When people talk about performance problems most of the time they mean JavaScript. In iOS Mobile Safari JavaScript engine is called Nitro. Nitro in mobile Safari just-in-time (JIT) compiles JavaScript into native machine code, rather than interpreting it. According to some benchmarks, JIT compilation in Nitro can improve the speed of JavaScript execution by 200% to 300%. So NItro performs very well and does the same good job as Google Chrome V8 JavaScript engine in terms of performance. However when a browser is used through UI WebView in hybrid apps there is no JIT and code doesn’t get compiled into native machine code. This is why it is slow.
This is how the situation was in 2012 (iOS version 5) and it is still the same. There is no JIT because of Apple’s security policy.
The good thing is that Nitro has been improved since that time and works faster now. To add more JavaScript itself has never been a bottleneck but DOM manipulations, animations and transitions implemented in a wrong old-style way have always been a bottleneck.
The latest browsers support hardware accelerated CSS3 animation properties, providing smooth motion for sliding panels as well transitions between screens. However even that can’t match the power and flexibility of native apps. The question is how much and complex animations and transitions your app needs?

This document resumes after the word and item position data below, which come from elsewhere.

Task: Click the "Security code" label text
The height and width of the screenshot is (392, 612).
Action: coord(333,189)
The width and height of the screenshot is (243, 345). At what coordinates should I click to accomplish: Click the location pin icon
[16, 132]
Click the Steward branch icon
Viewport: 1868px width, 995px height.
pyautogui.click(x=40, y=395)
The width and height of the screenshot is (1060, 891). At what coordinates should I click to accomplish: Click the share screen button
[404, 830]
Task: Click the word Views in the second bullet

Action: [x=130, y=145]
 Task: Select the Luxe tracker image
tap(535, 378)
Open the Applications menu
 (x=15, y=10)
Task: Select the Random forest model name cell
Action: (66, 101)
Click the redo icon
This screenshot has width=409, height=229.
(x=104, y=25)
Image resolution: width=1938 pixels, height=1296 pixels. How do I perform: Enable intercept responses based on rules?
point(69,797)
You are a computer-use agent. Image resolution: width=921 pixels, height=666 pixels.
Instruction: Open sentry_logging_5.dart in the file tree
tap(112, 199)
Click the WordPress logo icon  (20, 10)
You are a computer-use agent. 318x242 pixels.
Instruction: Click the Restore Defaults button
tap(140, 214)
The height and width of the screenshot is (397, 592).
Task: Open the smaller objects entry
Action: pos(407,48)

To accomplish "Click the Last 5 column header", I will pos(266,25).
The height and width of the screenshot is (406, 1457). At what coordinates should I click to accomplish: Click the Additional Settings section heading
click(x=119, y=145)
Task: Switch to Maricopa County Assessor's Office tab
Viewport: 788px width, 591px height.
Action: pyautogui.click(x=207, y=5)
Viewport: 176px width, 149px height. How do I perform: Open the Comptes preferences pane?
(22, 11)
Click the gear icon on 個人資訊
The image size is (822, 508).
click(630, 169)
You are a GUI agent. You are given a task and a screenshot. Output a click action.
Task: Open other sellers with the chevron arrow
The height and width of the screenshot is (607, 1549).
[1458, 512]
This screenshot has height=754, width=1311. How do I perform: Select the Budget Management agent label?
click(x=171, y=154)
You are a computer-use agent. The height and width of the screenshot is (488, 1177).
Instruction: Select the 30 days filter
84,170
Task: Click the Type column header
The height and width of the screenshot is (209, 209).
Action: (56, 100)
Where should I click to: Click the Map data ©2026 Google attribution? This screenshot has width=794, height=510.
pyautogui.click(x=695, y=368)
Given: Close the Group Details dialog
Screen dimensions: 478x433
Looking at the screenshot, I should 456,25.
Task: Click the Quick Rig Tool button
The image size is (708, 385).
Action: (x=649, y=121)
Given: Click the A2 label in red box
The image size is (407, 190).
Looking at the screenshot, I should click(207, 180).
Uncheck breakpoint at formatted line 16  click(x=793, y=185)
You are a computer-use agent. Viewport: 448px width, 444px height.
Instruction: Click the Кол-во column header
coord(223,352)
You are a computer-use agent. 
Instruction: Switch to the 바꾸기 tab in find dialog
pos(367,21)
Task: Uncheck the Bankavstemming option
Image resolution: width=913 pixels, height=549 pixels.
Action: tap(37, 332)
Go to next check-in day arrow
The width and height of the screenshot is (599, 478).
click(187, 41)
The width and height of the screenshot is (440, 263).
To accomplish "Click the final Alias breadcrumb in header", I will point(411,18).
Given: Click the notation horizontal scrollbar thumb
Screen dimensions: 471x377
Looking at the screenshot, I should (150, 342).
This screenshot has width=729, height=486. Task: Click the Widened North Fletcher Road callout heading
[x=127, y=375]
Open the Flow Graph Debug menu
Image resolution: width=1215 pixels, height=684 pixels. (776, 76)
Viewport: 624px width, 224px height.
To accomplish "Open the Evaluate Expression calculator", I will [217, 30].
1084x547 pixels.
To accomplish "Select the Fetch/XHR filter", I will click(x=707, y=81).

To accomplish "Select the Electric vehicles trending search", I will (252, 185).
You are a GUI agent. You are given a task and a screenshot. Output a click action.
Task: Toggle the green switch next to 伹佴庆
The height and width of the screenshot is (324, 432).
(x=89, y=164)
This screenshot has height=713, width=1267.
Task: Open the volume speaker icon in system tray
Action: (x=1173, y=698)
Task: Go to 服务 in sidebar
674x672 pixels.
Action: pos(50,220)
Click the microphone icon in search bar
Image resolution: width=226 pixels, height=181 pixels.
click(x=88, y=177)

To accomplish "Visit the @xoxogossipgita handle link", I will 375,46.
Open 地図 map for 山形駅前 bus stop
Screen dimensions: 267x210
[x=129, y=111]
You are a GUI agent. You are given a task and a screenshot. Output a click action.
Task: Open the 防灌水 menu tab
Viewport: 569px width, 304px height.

Regarding Web Clips – although it runs through UI WebView it still uses Nitro with JIT so Web performance is the same as in usual Mobile Safari. It was changed in iOS version 6. Maybe Apple wants to enable JIT for all UI WebView hybrid apps some time later? Who knows.
Android was the worst platform until Android v4.4 primarily because of default browser and tools for web development and debugging hybrid apps.
Android 4.4 (KitKat) includes a new WebView component based on the Chromium open source project. The new WebView includes an updated version of the V8 JavaScript engine and support for modern web standards that were missing in the old WebView (or so called the Internet browser) It also shares the same rendering engine as Chrome for Android, so rendering should be much more consistent between the WebView and Chrome. Speaking more technically the following APIs (in addition to existing e.g. Geolocation, etc) are now available in current WebView:

  • Server Sent events
  • Web Sockets
  • Web Workers
  • Advanced form input selectors, such as date and time
  • FileSystem API
  • IndexedDB
  • MediaCapture Stream
  • Animation Timing API
  • Page Visibility API
  • Canvas Blend modes
  • CSS3 Flexbox
  • CSS3 Filters

Debugging Android v4.4 hybrid apps is so simple as doing web development in Chrome browser.
More companies develop web and hybrid apps nowadays. For example Netflix, Walgreens and NY Times.
Todd Anglin, a EVP at cross-platform development toolmaker Telerik said in a statement. “The choice between native and hybrid approaches is dependent on business needs, app requirements, developer skill, development timeline, and other factors.”
UPDATE as of June 6th: since iOS 8 hybrid apps, web clips and any third party browser vendors can benefit from JavaScript Nitro with FTL JIT.